I wonder when the Lakers plane left last night. The game must have ended around 11:30PM Central, did the team spend the night in NOLA and then fly home this morning? If they didn't then how did this clown have time to get drunk enough to do something this dumb? Did he go to the locker room and steal a bottle of Henessy from Ron Ron to chug on the team bus?


----------



## Cris (Jun 18, 2003)

Diable said:


> I wonder when the Lakers plane left last night. The game must have ended around 11:30PM Central, did the team spend the night in NOLA and then fly home this morning? If they didn't then how did this clown have time to get drunk enough to do something this dumb? Did he go to the locker room and steal a bottle of Henessy from Ron Ron to chug on the team bus?

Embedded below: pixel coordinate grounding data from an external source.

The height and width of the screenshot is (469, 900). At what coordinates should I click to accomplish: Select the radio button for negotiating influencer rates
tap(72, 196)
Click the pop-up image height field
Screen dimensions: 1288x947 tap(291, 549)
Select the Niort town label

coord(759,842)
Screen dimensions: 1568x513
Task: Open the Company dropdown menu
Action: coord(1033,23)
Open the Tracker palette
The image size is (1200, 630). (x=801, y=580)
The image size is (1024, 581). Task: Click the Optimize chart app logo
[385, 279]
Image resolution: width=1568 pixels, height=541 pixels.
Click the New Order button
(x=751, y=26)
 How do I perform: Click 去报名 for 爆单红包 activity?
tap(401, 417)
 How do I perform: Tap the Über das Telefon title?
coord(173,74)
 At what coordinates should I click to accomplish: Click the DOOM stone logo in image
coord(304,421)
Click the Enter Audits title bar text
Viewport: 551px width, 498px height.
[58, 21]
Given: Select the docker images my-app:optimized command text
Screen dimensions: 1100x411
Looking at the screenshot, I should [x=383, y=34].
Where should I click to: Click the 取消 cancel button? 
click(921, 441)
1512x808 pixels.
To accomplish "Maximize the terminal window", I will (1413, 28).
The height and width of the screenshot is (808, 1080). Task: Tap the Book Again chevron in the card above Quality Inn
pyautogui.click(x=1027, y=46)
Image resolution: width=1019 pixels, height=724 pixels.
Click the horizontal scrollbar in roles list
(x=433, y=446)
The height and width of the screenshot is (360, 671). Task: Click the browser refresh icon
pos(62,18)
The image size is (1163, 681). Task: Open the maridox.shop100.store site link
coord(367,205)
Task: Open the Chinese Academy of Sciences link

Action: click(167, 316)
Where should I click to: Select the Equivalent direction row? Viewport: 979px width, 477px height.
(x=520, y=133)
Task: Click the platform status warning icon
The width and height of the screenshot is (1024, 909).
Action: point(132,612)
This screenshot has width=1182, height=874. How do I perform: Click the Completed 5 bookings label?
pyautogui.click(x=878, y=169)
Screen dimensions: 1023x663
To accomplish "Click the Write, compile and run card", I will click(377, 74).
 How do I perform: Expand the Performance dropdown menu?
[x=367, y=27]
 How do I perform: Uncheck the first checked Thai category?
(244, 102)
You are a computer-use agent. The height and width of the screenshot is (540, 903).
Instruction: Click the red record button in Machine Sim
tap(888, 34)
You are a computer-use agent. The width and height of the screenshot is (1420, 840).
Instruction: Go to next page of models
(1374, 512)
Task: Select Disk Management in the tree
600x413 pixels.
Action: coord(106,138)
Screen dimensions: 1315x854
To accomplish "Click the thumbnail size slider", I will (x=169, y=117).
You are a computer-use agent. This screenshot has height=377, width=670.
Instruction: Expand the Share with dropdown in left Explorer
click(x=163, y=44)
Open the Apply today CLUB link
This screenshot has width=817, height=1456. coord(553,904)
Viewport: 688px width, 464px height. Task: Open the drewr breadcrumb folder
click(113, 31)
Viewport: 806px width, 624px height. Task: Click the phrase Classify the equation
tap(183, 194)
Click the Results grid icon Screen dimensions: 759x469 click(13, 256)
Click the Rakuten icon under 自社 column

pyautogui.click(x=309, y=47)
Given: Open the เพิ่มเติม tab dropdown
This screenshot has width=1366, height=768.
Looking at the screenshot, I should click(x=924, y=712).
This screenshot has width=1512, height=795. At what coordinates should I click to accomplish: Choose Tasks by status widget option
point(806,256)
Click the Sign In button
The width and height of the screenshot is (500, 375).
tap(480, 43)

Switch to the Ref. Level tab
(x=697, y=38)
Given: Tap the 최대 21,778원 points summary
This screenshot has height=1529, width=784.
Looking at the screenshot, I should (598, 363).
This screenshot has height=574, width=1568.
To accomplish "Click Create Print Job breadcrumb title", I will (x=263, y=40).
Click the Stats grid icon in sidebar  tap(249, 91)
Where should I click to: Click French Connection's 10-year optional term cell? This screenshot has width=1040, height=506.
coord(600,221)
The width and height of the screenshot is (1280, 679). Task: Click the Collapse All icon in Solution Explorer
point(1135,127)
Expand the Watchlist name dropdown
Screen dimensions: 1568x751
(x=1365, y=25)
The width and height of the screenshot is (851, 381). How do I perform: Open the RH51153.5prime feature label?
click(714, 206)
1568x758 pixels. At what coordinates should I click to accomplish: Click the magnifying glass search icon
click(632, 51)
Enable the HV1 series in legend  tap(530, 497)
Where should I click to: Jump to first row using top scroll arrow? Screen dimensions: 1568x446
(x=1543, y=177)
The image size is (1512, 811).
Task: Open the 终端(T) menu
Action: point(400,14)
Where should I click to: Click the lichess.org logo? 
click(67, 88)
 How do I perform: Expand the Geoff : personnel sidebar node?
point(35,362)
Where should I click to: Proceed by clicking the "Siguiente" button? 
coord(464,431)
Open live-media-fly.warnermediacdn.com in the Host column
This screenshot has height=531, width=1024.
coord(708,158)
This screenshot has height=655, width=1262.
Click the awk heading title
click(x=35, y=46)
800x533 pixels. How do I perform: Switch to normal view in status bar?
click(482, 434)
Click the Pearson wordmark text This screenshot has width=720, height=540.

They only left at 12PM CDT

They are still airborne. http://flightaware.com/live/flight/DAL8942/history/20110425/1700Z/KMSY/KLAX

Looks like they wanted to let the team party, unfortunately the party started before the game ended.


----------



## elcap15 (Aug 8, 2006)

It turns out she wasnt pregnant, so here's to small victories.


----------



## Luke (Dec 7, 2008)

Of course he did. Yesterday sucked in Lakerland. We better win tomorrow.


----------



## Ron (May 8, 2002)

Diable said:


> I wonder when the Lakers plane left last night. The game must have ended around 11:30PM Central, did the team spend the night in NOLA and then fly home this morning? If they didn't then how did this clown have time to get drunk enough to do something this dumb? Did he go to the locker room and steal a bottle of Henessy from Ron Ron to chug on the team bus?


Strike two on your radio reports, Diable.


----------



## DaRizzle (May 22, 2007)

I can't believe it hasn't been said yet!!!!!

Drum roll.....

This really shows a lack of character!

Thank you, thank you


----------



## John (Jun 9, 2002)

Ron said:


> *Lakers Derrick Caracter arrested on battery charges*
> 
> Is this guy even on the playoff roster?


Ron, sme player do need to do things to keep his name in the news.


----------



## Cris (Jun 18, 2003)

DaRizzle said:


> I can't believe it hasn't been said yet!!!!!
> 
> Drum roll.....
> 
> ...


Doesn't this show _TOO_ much Caracter?


----------